Bagian dokumen:
Home Ekonomi Angkutan Kargo via Laut Minim Terimbas Corona

Angkutan Kargo via Laut Minim Terimbas Corona

Yogyakarta, Gatra.com - Pandemi Covid-19 tak terlalu berdampak pada pengangkutan barang lewat laut. Namun ketergantungan pada transportasi darat membuat moda transportasi kargo via laut belum optimal, kendati Indonesia negara maritim dan memiliki banyak pelabuhan.

Hal itu disampaikan Chris Kuntadi, staf ahli Menteri Perhubungan Bidang Logistik, Multimoda, dan Keselamatan Perhubungan di seminar daring ‘The New Era in Supply Chain and Logistic Industry’.

Acara ini digelar Magister Manajemen Fakultas Ekonomika dan Bisnis Universitas Gadjah Mada (FEB UGM), Yogyakarta, bersama organisasi alumni kampus itu, Sabtu (18/7).

“Dampak Covid-19 pada angkutan kargo terjadi paling besar di pesawat kemudian kereta api, lalu angkutan darat , dan yang paling sedikit angkutan laut,” ujar Chris.

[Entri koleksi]
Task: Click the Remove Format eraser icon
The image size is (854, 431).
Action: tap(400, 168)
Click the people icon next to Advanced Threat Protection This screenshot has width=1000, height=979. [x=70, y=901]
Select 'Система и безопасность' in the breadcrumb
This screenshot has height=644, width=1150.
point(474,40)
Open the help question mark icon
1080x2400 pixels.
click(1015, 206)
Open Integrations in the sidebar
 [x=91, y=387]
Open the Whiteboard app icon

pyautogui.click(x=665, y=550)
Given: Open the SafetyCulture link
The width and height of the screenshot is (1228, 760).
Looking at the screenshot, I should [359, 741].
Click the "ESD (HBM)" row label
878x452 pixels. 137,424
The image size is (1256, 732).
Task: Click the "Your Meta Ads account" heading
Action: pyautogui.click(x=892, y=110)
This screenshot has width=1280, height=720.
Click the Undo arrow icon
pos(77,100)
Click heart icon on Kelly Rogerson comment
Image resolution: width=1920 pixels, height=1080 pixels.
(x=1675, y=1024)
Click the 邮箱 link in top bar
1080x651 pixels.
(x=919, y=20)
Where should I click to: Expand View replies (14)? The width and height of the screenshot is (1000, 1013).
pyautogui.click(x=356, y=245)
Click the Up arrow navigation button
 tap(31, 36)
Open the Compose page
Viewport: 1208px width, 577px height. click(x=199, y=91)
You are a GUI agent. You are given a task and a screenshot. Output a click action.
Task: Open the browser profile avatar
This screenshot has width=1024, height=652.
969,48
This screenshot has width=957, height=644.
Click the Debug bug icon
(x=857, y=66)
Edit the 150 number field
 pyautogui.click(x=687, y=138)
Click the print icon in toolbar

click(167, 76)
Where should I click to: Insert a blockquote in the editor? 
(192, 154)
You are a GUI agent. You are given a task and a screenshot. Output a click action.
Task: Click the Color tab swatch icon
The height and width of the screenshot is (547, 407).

Kerjakan berikut ini:
1. Ketik ulang bagian artikel tentang angkutan kargo yang dimulai dengan kata-kata "Home Ekonomi Angkutan" dan berakhir dengan "memiliki banyak pelabuhan.".
2. Menurut artikel tentang angkutan kargo, moda angkutan apa yang paling sedikit terkena dampak Covid-19?
3. Tuliskan kelanjutan artikel tentang angkutan kargo, dimulai setelah kalimat terakhirnya.

Jawaban latihan ini:
1.
Home Ekonomi Angkutan Kargo via Laut Minim Terimbas Corona

Angkutan Kargo via Laut Minim Terimbas Corona

Yogyakarta, Gatra.com - Pandemi Covid-19 tak terlalu berdampak pada pengangkutan barang lewat laut. Namun ketergantungan pada transportasi darat membuat moda transportasi kargo via laut belum optimal, kendati Indonesia negara maritim dan memiliki banyak pelabuhan.

2. Angkutan laut.

3.
Ia menjelaskan, transportasi logistik dari berbagai lapangan usaha turun secara signfikan, terutama pada trwulan kedua 2020. Lini transportasi dan pergudangan turun 6,38 persen. “Yang tertinggi untuk jasa pendidikan sampai minus 10 persen. Ini semua dampak dari Covid-19,” ujar alumni MM UGM ini.

Padahal, demi mengatasi dampak Covid-19, tahun ini tak ada pembatasan angkutan logistik jelang dan setelah Lebaran seperti sebelumnya. “Biasanya kami membatasi kendaraan bersumbu tiga atau lebih karena mengganggu kelancaran lalu lintas. Tapi tahun ini tidak ada. Kendaraan jenis apapun kami bebaskan. Tapi ini tak cukup mendongkrak,” tuturnya.

Angkutan logistik di darat biasanya dibatasi selama Lebaran mengingat porsi angkutan tersebut paling besar. “Angktan logistik di jalan raya dengan truk mendominasi, 90,4 persen. Mindset-nya aman. Tapi dampaknya kemacetan, BBM subsidi, polusi, dan kecelakaan sangat tinggi,” ujar Chris.

Selama pandemi, transportasi kargo darat ini mesti memenuhi protokol kesehatan pencegahan Covid-19 amat ketat. Personel kendaraan pun dibatasi hingga wajib menjalani pemeriksaan kesehatan.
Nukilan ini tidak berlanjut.